Chinese car sales soared to a record in recent months on government incentives, but the same money tap that turbocharged sales could easily be turned off in 2010 if Beijing frets about an overheating economy.

China's passenger car sales in September rose a hefty 83.6 percent from a year earlier, with just over 1 million cars sold in the month, the China Association of Automobile Manufacturers said on Tuesday.

Earlier in the day, China's biggest automaker, SAIC Motor Corp (600104.SS), also said sales were racing ahead, up 47 percent in the first nine months from a year ago.

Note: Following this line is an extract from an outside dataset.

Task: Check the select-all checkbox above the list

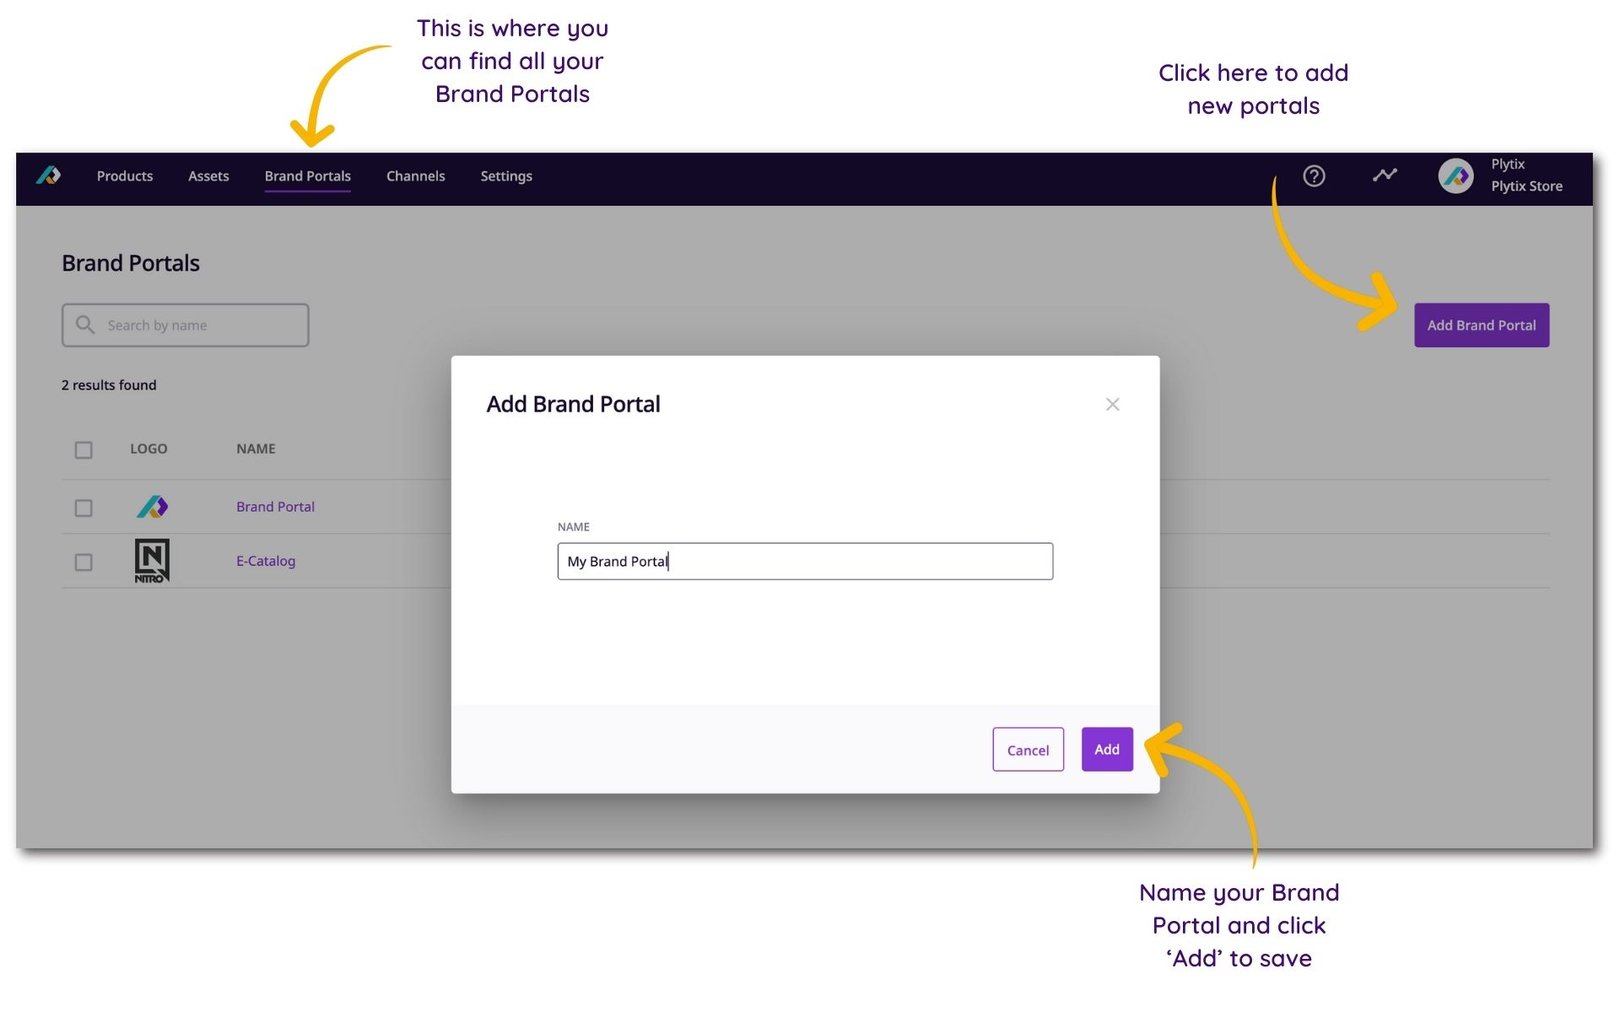Action: 83,450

The strong sales followed similar reports in recent days from most of the industry's top players, including Geely Automobile (0175.HK), Dongfeng Automobile (600006.SS)(0489.HK) and the China units of General Motors GM.UL and Volkswagen (VOWG.DE).

Everyone has benefited from government policies supporting domestic consumption as part of Beijing's multibillion-dollar stimulus program in the global downturn.

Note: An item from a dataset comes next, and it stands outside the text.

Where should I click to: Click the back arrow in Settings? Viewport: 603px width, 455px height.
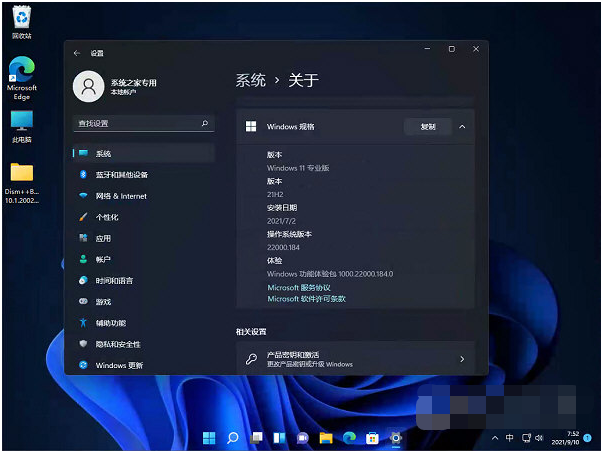coord(77,53)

In January, China's auto market overtook the United States as the world's largest, and has been a leading bright spot in the struggling global auto industry this year.

Analysts said the loose money policies that have propelled the industry are set to continue at least till the end of the year.

Auto sales rely heavily on policies, just like the stock market. It's hard to predict sales outlook for next year as we don't know whether the government would renew the tax cuts for small cars after they expired at the year end, said Qin Xuwen, an analyst with Orient Securities.

If they indeed cut sales tax on mid-range sedans next year as many had hoped, it could be another bumper year ahead, he added.

ROAD AHEAD

All of China's publicly traded domestic car makers are likely to give some outlook for the rest of the year when they report third-quarter results in the next few weeks.

But regardless of how they end the year, companies are likely to see their sales growth cool down in 2010, said Ji Junfeng, an analyst with Changjiang Securities.

They're not likely to see a repeat of the explosive year-on-year growth in car sales in 2010 as the comparative base will be much higher, he said. It's true that government policies have helped push up auto sales this year, and weak demand in 2008 also played a role in it.

The strong growth has also turbocharged profits and shares for Chinese automakers, which are required by the Shanghai Stock Exchange to announce if their profits will rise or fall by more than 50 percent in any given period.

SAIC did just that, saying on Tuesday its net profit for first nine months of the year jumped more than 70 percent.

Chongqing Changan Automobile Co (000625.SZ), a Ford Motor (F.N) partner in China, also said its third-quarter net profit was estimated between 267.2 million yuan ($39 million) and 327.2 million yuan, reversing a net loss of 106.64 million yuan a year earlier.

SAIC shares have nearly quadrupled this year, while Changan's Shanghai-listed shares have more than tripled and Dongfeng's shares are up 58 percent.

Geely's Hong Kong-listed shares have tripled year to date, including a 7 percent jump on Tuesday to a nine year high after it reported its September car sales doubled.

While the companies have become investor favorites, some worry about how long and far their shares can race ahead on concerns the broader stock market could be steering for a correction.